I swam out once, way beyond where I was supposed to be. The lifeguards sent a boat out after me. I was fine though, a strong swimmer in my element. The saltiness and the fresh air and the sun invigorated me. By time the boat got to me, I had already turned around and was halfway back. They did not insist that I get in the boat. They didn't yell at me for doing such a stupid thing when I'd arrived back on the sand. My mother hadn't noticed, or pretended not to. A small crowd had gathered to watch the aborted rescue. My mother continued sunning herself, reading a paperback all relaxed as if nothing potentially dangerous was happening. She didn't say a word to me when I got back and flopped on the beach towel. The music pouring from the tinny transistor radio didn't miss a beat. And I learned that silence can be as fracturing as a beating.

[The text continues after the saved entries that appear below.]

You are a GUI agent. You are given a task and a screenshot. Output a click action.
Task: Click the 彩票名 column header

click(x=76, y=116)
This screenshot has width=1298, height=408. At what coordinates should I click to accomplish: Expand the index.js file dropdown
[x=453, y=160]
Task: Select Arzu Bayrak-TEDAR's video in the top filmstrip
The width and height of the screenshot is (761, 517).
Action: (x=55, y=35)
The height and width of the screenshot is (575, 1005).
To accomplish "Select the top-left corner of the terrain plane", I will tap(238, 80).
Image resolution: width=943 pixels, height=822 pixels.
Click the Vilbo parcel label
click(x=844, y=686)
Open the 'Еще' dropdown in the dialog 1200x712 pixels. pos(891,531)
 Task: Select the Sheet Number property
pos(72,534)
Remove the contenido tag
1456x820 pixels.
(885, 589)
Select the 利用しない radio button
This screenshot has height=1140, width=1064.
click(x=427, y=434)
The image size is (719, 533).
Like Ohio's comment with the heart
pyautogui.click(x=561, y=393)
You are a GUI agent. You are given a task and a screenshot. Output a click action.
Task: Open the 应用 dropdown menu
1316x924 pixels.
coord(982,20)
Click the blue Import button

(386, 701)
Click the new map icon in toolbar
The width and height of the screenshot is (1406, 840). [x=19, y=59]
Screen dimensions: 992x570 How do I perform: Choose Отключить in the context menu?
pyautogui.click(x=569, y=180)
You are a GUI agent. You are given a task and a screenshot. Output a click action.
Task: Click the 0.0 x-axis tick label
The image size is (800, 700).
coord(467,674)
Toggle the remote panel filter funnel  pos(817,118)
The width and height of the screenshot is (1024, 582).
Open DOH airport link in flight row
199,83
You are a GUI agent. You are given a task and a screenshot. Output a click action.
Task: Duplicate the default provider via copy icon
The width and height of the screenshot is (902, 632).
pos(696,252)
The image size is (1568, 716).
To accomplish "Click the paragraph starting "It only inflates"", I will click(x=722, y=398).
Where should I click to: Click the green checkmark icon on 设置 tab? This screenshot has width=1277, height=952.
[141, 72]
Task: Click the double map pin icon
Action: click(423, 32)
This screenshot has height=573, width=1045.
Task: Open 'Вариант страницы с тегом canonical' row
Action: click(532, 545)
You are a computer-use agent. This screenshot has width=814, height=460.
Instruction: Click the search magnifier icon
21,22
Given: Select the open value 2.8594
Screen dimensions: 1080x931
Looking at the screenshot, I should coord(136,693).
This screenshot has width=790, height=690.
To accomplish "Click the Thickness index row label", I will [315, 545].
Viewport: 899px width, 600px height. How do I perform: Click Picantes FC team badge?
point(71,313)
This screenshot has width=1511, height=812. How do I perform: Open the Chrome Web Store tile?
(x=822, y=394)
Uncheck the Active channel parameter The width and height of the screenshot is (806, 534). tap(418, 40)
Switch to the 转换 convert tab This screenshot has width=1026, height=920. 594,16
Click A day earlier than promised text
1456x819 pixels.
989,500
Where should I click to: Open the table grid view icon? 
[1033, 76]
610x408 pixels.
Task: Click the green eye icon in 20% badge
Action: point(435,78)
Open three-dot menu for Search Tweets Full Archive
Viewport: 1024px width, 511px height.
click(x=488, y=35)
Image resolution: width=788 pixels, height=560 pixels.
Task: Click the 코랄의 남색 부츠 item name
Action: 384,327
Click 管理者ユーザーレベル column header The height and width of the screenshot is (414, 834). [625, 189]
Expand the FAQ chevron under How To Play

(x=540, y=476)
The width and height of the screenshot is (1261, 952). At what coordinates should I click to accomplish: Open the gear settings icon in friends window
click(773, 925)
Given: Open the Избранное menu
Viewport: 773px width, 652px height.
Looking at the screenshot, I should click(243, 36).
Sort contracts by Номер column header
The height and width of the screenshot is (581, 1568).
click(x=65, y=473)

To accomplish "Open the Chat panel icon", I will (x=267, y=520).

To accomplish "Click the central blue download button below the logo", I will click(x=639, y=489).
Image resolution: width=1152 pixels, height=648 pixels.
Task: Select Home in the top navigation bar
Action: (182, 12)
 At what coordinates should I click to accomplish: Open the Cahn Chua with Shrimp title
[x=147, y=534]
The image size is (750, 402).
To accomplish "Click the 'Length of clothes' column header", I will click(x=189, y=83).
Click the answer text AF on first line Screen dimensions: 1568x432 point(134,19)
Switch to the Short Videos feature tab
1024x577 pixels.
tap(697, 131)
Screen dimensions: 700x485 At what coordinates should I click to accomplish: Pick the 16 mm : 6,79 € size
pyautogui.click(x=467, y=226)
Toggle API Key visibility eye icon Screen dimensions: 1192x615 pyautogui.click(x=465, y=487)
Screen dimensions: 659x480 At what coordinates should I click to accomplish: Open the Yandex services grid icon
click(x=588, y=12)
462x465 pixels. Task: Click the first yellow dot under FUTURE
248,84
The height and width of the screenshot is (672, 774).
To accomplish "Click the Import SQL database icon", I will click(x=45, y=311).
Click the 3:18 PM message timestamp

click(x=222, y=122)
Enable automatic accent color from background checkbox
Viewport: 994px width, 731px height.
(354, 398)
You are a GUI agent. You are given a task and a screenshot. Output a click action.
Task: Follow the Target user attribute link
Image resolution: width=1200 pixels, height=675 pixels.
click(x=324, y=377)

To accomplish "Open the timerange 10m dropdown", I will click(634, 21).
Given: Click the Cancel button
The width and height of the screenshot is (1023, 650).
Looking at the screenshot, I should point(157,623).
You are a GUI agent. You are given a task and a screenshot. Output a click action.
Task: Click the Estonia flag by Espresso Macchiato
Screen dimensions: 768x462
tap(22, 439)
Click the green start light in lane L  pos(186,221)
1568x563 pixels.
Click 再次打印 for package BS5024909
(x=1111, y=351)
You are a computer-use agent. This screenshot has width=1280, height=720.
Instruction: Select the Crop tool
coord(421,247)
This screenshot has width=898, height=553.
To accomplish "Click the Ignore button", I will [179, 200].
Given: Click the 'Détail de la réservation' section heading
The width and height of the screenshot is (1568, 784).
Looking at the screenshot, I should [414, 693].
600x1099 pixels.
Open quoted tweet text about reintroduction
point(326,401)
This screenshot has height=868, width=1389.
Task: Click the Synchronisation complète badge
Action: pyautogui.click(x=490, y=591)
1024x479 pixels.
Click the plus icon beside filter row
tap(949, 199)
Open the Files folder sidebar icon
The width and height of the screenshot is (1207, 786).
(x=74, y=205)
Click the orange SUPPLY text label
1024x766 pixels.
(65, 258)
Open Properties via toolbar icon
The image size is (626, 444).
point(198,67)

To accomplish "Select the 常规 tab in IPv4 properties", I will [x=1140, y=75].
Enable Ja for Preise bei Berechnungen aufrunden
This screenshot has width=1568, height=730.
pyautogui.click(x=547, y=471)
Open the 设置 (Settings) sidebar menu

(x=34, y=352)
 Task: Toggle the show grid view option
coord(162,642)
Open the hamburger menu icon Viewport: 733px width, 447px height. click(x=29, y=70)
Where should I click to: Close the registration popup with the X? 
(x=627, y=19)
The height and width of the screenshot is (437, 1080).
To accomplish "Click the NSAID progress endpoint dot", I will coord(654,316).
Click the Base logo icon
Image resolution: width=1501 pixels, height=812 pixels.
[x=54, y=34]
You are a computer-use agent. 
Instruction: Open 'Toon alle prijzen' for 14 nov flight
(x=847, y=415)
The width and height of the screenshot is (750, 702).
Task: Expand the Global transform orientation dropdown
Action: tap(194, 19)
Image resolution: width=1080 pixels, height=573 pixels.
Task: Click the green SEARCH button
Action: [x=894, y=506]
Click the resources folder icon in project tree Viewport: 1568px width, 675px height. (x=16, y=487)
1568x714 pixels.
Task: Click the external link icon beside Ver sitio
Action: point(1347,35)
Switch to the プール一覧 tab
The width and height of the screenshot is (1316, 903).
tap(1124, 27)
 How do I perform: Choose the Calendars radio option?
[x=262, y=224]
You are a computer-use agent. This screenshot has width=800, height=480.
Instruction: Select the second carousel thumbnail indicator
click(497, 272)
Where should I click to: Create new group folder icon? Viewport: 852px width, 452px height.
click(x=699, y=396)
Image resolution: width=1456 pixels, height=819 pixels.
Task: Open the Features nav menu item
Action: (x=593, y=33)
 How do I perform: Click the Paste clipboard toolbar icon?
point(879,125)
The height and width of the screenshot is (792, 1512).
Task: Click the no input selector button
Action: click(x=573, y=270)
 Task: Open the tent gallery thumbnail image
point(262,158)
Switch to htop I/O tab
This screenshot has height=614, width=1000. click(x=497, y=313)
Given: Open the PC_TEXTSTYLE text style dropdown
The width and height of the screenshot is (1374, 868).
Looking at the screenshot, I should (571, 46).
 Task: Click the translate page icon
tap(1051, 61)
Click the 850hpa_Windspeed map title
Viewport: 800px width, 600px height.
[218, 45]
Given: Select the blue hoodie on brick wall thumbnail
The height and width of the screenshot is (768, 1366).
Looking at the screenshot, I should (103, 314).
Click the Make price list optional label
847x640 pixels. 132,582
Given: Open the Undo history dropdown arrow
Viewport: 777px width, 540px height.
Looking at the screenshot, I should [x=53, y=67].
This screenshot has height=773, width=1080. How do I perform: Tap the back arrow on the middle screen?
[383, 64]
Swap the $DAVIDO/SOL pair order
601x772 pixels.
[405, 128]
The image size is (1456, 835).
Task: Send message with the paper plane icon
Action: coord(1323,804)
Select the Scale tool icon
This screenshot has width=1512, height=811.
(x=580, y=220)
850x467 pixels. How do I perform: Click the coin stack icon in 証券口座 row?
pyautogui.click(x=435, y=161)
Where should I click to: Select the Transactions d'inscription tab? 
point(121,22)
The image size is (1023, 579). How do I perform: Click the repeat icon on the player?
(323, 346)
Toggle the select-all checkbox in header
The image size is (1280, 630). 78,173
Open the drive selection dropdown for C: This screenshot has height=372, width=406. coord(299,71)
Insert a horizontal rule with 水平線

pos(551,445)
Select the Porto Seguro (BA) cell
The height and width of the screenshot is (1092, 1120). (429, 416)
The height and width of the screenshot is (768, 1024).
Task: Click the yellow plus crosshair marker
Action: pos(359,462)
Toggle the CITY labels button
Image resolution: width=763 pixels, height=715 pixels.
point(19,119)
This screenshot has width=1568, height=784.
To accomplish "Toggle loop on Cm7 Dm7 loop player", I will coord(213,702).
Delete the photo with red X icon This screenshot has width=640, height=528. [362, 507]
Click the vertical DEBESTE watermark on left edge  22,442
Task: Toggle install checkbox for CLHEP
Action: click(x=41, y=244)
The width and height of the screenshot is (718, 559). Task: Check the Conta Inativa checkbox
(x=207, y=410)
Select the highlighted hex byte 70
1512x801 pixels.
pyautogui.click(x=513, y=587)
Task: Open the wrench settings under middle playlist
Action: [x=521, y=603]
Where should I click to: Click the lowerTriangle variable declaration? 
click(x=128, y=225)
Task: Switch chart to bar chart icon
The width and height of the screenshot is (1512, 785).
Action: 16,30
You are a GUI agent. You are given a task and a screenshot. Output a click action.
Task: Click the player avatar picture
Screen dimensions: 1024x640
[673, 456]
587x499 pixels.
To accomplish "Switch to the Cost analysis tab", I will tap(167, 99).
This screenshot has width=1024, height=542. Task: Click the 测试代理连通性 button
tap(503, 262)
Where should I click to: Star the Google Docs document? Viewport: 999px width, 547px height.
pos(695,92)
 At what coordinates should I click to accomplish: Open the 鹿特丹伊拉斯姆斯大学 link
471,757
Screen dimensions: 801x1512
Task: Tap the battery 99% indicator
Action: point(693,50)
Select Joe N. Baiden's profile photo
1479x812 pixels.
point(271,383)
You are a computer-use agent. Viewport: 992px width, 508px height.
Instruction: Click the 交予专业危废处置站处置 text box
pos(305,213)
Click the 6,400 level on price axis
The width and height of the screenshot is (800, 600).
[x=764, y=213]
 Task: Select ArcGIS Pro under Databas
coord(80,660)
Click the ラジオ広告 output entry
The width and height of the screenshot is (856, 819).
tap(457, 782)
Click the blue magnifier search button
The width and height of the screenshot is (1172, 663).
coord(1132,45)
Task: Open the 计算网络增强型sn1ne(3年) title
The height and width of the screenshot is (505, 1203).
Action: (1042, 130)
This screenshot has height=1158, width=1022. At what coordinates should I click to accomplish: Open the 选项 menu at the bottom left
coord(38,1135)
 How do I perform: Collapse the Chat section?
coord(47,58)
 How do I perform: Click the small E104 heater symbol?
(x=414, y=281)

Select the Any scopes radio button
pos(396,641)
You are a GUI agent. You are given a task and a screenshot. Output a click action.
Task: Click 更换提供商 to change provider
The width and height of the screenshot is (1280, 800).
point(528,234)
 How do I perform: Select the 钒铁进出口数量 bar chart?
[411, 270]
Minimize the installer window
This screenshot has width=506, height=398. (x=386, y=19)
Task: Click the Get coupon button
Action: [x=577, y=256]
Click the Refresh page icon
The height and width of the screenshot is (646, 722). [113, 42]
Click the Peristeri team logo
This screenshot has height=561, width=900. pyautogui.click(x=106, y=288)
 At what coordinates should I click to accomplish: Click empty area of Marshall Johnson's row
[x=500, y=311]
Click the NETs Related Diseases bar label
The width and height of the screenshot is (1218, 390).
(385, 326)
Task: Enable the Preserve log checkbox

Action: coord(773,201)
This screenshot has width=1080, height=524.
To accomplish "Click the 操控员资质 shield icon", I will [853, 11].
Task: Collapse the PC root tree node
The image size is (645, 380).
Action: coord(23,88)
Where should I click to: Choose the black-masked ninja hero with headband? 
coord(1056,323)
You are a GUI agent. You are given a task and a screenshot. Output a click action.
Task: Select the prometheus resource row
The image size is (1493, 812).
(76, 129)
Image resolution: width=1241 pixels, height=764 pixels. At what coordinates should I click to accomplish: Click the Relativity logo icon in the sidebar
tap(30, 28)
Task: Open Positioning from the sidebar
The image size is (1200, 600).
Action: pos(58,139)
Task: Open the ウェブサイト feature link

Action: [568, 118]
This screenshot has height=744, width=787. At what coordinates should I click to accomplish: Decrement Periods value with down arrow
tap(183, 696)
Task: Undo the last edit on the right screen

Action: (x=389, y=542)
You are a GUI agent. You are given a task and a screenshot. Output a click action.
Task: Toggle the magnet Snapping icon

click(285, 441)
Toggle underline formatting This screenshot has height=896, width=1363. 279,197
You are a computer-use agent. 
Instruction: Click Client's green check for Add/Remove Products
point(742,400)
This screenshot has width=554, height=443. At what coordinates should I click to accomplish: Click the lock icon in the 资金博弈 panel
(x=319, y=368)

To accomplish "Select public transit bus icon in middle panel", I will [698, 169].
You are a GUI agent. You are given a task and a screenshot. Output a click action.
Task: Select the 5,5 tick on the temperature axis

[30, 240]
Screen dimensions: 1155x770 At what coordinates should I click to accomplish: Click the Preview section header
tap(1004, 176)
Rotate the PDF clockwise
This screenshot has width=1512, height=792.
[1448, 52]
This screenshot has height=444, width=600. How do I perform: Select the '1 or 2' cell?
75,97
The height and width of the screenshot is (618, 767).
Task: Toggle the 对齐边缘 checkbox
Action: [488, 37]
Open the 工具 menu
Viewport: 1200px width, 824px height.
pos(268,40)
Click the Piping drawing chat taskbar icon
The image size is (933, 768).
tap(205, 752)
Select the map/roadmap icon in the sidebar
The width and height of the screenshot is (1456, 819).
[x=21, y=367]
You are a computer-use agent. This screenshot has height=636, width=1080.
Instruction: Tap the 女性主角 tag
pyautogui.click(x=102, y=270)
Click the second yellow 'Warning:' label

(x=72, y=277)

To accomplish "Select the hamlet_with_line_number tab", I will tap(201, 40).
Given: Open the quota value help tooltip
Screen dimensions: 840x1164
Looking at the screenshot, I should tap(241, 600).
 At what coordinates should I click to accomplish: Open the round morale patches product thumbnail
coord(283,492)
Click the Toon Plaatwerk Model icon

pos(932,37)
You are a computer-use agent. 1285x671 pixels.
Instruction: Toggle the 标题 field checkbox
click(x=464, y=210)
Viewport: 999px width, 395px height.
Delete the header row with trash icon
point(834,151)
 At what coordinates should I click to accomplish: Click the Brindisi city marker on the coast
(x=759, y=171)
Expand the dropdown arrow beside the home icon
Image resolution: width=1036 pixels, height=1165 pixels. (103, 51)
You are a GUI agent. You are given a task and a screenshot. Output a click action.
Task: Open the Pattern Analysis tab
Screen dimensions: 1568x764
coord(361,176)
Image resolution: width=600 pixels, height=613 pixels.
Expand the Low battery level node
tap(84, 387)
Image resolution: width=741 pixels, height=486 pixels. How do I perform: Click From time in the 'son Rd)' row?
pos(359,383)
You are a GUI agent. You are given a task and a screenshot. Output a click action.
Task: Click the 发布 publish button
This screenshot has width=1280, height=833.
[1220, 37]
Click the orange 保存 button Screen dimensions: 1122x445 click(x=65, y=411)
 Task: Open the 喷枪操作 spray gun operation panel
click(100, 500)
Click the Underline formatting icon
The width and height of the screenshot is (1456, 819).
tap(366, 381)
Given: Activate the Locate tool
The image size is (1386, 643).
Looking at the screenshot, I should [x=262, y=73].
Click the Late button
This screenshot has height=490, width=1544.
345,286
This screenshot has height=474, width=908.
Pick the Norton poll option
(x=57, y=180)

If I had to choose one word to describe my mother it would be vindictive. My mother is still vindictive, even in her senior years. The thing inside her that made her give away or abandon my dog and call me a frig and be late for the wedding pictures still exists. I do not pretend to know how it got there. That doesn't matter now. The knowledge of her vindictiveness does not comfort me. Yet it is better to know an unpleasant-- even cruel-- truth than to ignore it and pretend. I do not pretend that everything that is wrong with me or toxic about me is purely the result of her essence. I will not pretend that there weren't good times. It's just that the good times always ran into the bad times, that there was never any escape. After my physical escape, there were years of learning how to escape mentally.

When my mother dies, I will mourn. I will mourn for what could have been and not for the woman she was. I will grieve for a long time and I will carry on. Life is like that. Happy Mother's Day.